§ **REQUIRED WORK**: Please write out exactly the lines of the data below from the line holding "Calendar (1070, 736)" through the line holding "Théophile Gautier (125, 1409)", and leave out the rest.

=== DATASET RECORDS ===

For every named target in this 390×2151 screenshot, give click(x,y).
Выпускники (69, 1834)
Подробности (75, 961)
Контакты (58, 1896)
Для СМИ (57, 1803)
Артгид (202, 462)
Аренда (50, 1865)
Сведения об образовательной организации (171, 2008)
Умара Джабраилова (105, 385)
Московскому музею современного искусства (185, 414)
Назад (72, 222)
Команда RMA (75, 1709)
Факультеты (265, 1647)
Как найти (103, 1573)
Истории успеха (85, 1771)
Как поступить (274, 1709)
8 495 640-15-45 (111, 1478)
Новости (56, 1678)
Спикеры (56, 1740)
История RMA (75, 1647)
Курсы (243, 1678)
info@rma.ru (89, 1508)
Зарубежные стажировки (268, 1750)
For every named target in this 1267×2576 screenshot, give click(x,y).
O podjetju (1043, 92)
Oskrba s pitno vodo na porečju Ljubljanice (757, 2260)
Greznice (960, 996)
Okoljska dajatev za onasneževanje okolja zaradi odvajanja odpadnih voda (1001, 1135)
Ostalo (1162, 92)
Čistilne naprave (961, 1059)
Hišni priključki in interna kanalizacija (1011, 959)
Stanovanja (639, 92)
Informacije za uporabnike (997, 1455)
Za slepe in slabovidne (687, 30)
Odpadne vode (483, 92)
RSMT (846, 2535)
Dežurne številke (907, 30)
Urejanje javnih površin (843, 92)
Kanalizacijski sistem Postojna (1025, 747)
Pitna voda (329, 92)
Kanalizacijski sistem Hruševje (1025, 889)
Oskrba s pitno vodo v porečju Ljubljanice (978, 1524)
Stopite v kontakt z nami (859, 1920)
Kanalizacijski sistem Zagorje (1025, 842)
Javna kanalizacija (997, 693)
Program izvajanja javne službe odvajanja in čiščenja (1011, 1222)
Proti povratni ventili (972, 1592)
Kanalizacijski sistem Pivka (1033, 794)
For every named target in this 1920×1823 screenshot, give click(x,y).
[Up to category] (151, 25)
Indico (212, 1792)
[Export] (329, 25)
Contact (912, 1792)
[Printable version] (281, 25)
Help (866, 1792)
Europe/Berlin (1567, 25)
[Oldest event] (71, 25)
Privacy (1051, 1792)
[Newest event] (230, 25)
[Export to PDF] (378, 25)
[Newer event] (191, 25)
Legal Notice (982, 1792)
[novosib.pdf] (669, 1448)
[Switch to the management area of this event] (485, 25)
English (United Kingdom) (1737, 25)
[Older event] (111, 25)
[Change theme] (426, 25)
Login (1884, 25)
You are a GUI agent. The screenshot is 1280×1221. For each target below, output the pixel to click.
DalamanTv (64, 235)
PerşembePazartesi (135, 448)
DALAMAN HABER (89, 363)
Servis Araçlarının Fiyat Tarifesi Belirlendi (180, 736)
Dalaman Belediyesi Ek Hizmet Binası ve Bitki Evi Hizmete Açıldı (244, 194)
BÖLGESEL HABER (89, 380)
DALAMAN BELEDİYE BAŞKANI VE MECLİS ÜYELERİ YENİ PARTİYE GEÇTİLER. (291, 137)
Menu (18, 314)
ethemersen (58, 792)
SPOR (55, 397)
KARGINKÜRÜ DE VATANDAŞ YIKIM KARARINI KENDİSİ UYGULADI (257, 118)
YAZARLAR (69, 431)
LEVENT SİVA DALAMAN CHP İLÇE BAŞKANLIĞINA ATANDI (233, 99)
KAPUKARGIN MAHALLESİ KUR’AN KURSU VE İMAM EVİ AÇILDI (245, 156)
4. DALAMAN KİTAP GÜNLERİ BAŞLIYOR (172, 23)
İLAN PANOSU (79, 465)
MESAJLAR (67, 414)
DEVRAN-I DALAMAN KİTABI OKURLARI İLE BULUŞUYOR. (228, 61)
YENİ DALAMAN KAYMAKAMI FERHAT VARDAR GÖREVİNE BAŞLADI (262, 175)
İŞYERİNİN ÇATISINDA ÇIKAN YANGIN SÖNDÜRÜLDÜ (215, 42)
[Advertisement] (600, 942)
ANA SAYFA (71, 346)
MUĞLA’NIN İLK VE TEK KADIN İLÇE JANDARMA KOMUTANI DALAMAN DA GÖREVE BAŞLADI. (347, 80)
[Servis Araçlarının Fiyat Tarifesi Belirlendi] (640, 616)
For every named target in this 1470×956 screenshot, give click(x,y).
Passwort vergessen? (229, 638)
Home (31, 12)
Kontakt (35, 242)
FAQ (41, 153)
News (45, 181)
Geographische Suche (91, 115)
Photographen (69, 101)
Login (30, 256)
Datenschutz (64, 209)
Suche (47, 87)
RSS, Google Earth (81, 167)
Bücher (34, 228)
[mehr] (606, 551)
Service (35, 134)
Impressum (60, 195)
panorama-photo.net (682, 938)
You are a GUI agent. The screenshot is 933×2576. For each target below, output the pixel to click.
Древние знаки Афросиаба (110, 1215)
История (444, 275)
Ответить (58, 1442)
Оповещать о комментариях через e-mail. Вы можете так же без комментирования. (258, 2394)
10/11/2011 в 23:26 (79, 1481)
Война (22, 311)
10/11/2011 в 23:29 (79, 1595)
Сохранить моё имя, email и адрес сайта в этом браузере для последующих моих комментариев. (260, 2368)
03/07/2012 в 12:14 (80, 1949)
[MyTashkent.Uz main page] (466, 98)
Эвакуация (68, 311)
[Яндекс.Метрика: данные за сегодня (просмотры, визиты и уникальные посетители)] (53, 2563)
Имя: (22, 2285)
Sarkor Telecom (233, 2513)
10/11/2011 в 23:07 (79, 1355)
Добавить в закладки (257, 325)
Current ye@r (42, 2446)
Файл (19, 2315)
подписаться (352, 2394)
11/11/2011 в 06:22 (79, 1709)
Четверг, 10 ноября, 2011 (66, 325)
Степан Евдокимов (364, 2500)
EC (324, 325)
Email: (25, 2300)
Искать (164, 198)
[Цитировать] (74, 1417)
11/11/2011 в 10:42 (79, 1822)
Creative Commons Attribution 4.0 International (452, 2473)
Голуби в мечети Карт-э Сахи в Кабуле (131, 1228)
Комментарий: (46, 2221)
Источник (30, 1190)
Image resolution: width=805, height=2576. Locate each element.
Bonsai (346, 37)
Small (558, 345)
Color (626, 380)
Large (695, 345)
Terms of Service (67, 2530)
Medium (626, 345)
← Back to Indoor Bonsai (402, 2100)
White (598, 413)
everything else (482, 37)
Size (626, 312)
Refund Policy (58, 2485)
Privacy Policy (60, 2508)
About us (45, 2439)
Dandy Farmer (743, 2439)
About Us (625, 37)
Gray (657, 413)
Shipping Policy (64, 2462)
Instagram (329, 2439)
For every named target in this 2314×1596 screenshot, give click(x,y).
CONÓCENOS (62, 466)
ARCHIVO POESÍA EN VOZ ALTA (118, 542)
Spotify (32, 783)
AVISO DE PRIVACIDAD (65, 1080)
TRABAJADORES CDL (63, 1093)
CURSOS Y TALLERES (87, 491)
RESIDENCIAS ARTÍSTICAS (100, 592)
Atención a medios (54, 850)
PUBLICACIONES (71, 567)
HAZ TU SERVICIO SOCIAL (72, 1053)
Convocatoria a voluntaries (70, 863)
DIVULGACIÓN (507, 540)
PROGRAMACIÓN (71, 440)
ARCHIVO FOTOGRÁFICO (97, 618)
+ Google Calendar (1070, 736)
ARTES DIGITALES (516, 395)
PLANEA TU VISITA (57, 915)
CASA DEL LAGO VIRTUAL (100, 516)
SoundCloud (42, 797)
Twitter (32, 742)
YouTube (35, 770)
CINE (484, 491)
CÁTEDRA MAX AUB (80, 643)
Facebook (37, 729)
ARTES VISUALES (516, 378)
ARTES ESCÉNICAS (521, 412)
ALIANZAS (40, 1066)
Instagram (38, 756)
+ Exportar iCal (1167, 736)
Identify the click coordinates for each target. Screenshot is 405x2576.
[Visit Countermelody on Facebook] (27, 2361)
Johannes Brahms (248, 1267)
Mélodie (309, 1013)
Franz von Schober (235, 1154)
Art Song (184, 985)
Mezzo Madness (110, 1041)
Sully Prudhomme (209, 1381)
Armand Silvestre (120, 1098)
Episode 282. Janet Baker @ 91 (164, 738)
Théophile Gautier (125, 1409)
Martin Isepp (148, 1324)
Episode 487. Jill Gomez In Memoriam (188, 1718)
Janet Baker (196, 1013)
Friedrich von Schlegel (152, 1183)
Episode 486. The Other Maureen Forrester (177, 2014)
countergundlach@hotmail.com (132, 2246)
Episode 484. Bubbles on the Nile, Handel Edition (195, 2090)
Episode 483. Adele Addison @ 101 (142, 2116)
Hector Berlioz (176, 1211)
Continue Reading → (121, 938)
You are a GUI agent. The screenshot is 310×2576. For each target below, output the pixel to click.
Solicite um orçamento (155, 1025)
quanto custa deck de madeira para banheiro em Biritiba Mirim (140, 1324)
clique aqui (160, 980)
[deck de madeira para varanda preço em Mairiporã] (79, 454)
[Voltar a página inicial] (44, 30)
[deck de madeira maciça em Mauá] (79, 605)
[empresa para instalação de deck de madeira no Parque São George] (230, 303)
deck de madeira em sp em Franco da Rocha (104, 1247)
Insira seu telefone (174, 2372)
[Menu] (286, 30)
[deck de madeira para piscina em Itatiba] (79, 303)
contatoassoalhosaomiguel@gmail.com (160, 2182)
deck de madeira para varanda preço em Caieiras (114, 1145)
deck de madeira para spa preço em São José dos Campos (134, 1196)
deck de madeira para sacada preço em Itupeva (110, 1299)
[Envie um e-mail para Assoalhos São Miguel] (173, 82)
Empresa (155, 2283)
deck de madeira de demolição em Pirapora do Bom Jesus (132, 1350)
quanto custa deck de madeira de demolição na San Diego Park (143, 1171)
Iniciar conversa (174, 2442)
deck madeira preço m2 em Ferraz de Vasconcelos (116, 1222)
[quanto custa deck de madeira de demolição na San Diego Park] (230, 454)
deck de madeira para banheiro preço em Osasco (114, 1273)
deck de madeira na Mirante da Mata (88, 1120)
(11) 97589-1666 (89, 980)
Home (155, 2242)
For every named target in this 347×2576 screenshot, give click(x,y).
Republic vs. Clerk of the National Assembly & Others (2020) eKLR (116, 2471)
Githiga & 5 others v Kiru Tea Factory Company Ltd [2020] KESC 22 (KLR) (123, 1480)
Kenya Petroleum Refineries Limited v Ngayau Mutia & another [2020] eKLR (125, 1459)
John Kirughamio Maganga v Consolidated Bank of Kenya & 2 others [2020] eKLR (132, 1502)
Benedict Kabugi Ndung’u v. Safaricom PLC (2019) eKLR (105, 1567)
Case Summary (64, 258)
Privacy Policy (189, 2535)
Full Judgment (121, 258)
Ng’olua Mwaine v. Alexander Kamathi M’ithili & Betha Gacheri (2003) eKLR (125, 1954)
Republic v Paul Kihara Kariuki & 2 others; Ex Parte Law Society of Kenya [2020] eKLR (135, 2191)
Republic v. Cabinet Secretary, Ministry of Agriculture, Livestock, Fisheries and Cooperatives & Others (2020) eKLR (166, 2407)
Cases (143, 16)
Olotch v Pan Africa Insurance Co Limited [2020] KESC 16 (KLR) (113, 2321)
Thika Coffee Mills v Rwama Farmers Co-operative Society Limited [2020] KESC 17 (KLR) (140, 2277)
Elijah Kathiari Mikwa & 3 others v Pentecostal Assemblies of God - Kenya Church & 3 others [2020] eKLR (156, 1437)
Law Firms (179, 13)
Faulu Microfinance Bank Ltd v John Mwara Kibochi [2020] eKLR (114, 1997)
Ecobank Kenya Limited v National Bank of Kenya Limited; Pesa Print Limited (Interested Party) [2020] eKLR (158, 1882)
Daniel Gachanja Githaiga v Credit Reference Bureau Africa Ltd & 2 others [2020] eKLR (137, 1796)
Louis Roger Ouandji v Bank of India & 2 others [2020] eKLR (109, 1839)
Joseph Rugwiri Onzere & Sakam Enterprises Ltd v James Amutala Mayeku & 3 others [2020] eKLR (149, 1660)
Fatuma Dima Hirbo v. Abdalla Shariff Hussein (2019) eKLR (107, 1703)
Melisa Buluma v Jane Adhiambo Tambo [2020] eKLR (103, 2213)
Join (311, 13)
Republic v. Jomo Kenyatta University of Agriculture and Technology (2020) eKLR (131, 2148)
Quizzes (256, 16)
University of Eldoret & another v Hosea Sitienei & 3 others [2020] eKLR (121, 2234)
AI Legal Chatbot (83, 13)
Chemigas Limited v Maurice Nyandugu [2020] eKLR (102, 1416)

===

§ **SOLUTION**:
+ Google Calendar (1070, 736)
ARTES DIGITALES (516, 395)
PLANEA TU VISITA (57, 915)
CASA DEL LAGO VIRTUAL (100, 516)
SoundCloud (42, 797)
Twitter (32, 742)
YouTube (35, 770)
CINE (484, 491)
CÁTEDRA MAX AUB (80, 643)
Facebook (37, 729)
ARTES VISUALES (516, 378)
ARTES ESCÉNICAS (521, 412)
ALIANZAS (40, 1066)
Instagram (38, 756)
+ Exportar iCal (1167, 736)
Identify the click coordinates for each target. Screenshot is 405x2576.
[Visit Countermelody on Facebook] (27, 2361)
Johannes Brahms (248, 1267)
Mélodie (309, 1013)
Franz von Schober (235, 1154)
Art Song (184, 985)
Mezzo Madness (110, 1041)
Sully Prudhomme (209, 1381)
Armand Silvestre (120, 1098)
Episode 282. Janet Baker @ 91 (164, 738)
Théophile Gautier (125, 1409)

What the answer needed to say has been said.